Bastaram dois meses de chuvas regulares para o rural feirense mudar de feição. O que antes era vegetação ressequida, milhões de espinhos em riste, capoeiras refletindo a implacável luz do sol, mudou: hoje a vegetação cresce tenra, viçosa, promissora, ainda imberbe, mas o verde já se espalha até aonde a vista do viajante alcança. Pelo céu espalham-se nuvens acinzentadas que, às vezes, condensam-se numa garoa prateada que vai molhando a terra umedecida, mas ressequida até alguns meses atrás. E o sol perdeu o vigor habitual das tardes abrasadoras de janeiro.
Inicialmente incrédulo, o agricultor começou a labutar com a terra quando a garoa persistente reduziu a aspereza do solo.
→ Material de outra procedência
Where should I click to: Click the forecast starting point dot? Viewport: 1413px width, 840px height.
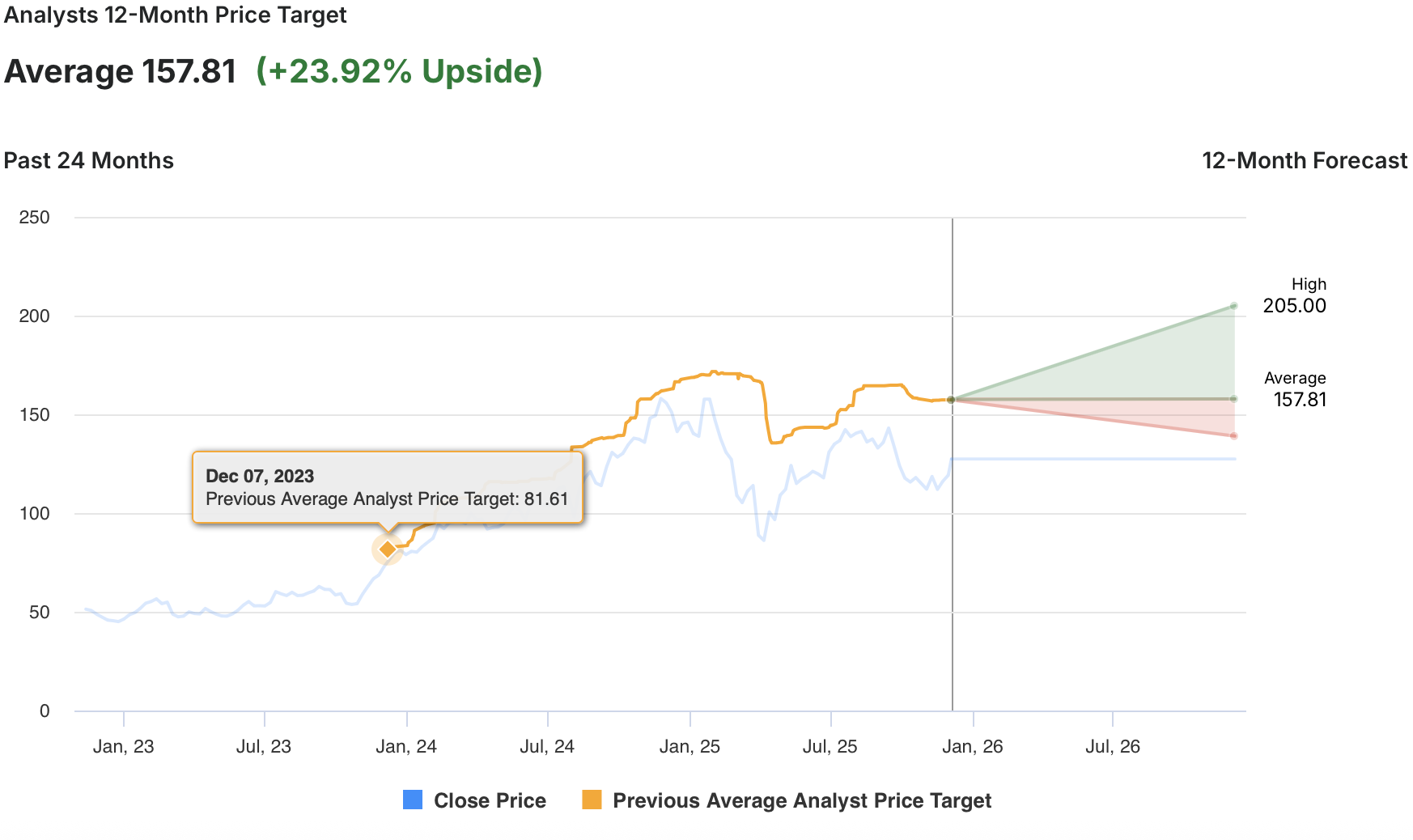click(x=952, y=400)
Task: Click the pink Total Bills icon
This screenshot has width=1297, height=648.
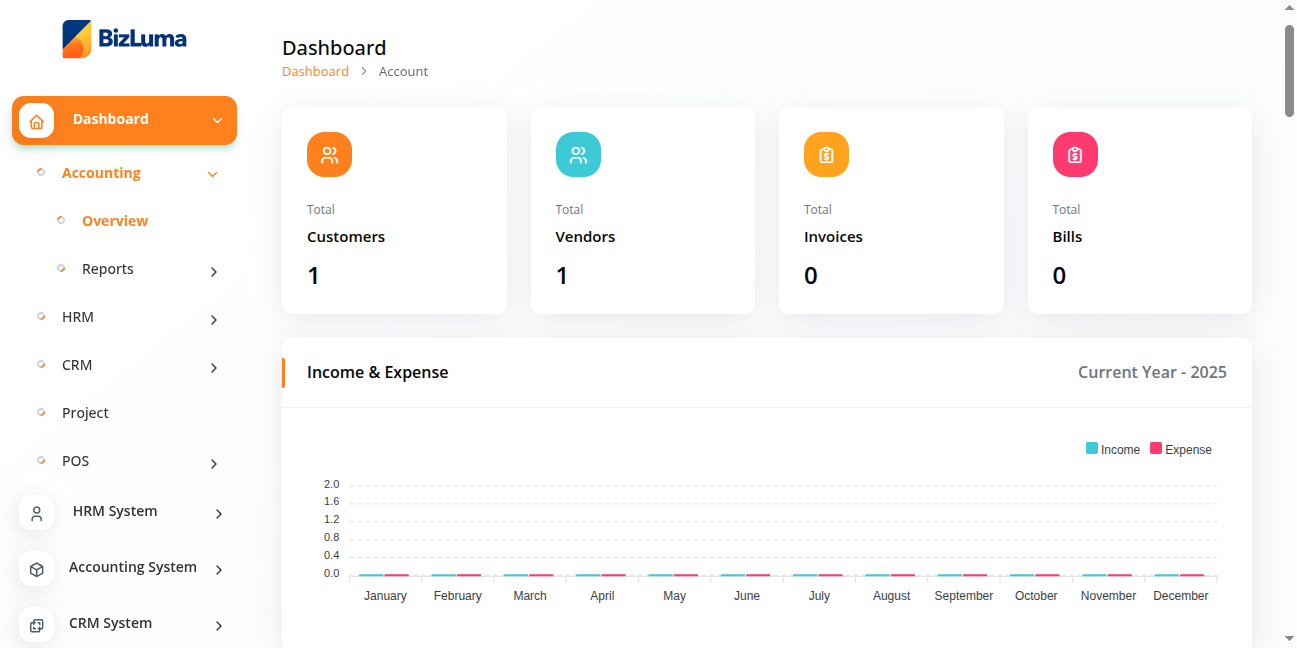Action: (x=1075, y=155)
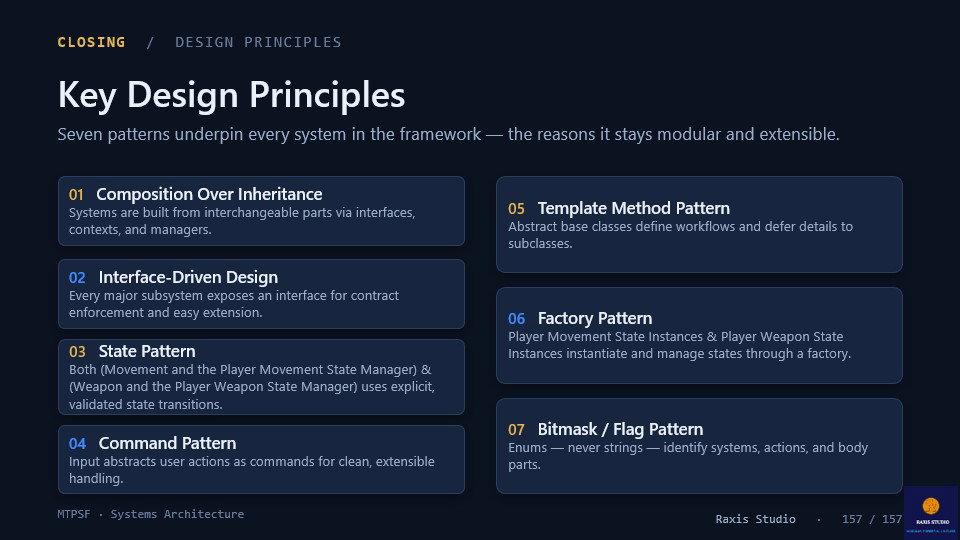The height and width of the screenshot is (540, 960).
Task: Open the Bitmask / Flag Pattern card
Action: [x=699, y=446]

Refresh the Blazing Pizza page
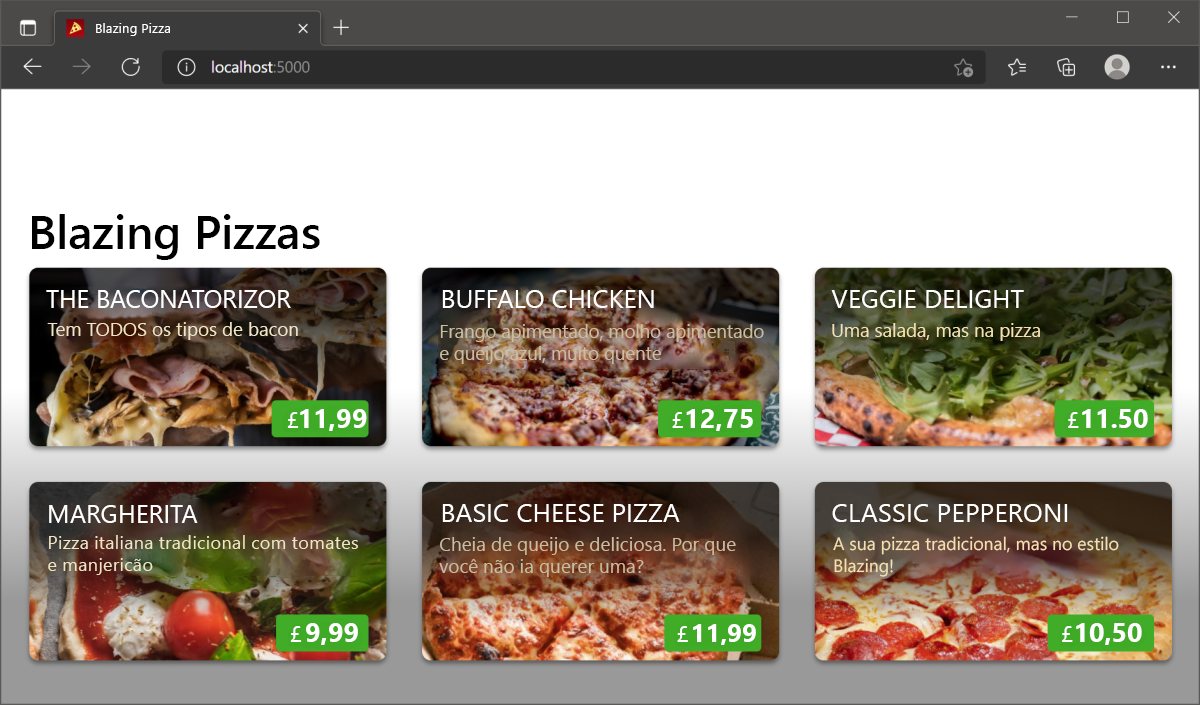(x=130, y=67)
Aquela textura árida, poeirenta, esturricada, típica das estações escaldantes, foi se transformando em piso maleável ao manejo da enxada. Depois, vieram as sementes, plantadas em manhãs de vento frio e céu acinzentado. Quem transita pela zona rural já vê o milho crescendo, com suas folhas, graciosas, balançando ao vento.
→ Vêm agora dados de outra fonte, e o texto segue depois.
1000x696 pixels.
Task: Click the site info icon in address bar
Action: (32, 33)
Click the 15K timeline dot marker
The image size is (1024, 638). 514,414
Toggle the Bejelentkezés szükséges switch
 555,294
Os pequenos rebanhos recuperam peso, se alimentam com o pasto que apenas se insinua morros acima. Pelas estradas, veem-se vaqueiros ciosos tocando pequenas boiadas que aproveitam o capim viscoso das margens das rodovias. As chuvas, porém, foram insuficientes para recuperar os reservatórios: espera-se que apenas com as trovoadas do final de ano essa missão seja cumprida. Dessa forma, o sertanejo experimentará a fartura transitória que o semiárido oferece.
Pelo campo – em Bonfim de Feira ou em Jaguara – há, também, milhões de florezinhas amarelas que se espalham pelas planícies, encarapitam-se morros acima, descem os vales até os pequenos açudes. Contracenam com o gado que pasta, manso, revitalizado pelo capim que nasce aos poucos; e também com o tabaréu subitamente assoberbado pelas tarefas que o inverno sertanejo multiplica.

Flores, borboletas e rotina

Além das flores amarelas, há também milhões de borboletas amarelas que voam voos assimétricos entre os juremais. Muitas voltejam e, adiante, espatifam-se nos para-brisas dos automóveis. Propiciam um gracioso espetáculo na caatinga habitualmente rude, mesmo quando as chuvas despertam o verde da esperança nas campinas agrestes.
Nas cercanias da Feira de Santana, as chuvas já produzem modestos resultados econômicos. Em Cachoeira – também abalada pela estiagem, apesar de integrar o Recôncavo chuvoso –, na feira-livre do sábado, se vê gente do campo vendendo o milho extraído do plantio recente, a batata-doce, o aipim e até o amendoim tão apreciado nas festas juninas. Em Belém de Cachoeira, os milharais se sucedem já vistosos, aguardando a ansiada colheita.
Nessas andanças, é possível ver a gente do campo mais animada nos gestos e nas conversas. A combinação de uma infindável estiagem – cuja reversão talvez se confirme com as chuvas recentes – com a profunda recessão que enfraqueceu o bolso do pobre, é capaz de abalar até mesmo o sertanejo calejado pelas asperezas da vida. A chuva, pelo menos, atenua parte do drama.
Com as chuvas, talvez haja um pouco mais de ânimo no São João. É que vai correr algum dinheiro pelas feiras-livres e, com ele, o comércio popular – baqueado pela crise profunda – vai faturar um pouco mais, sustentar empregos, contribuir para que os deploráveis indicadores econômicos não sinalizem, ainda mais, para o abismo. É o que se espera para o futuro e que as rezas da trezena de Santo Antônio almejam.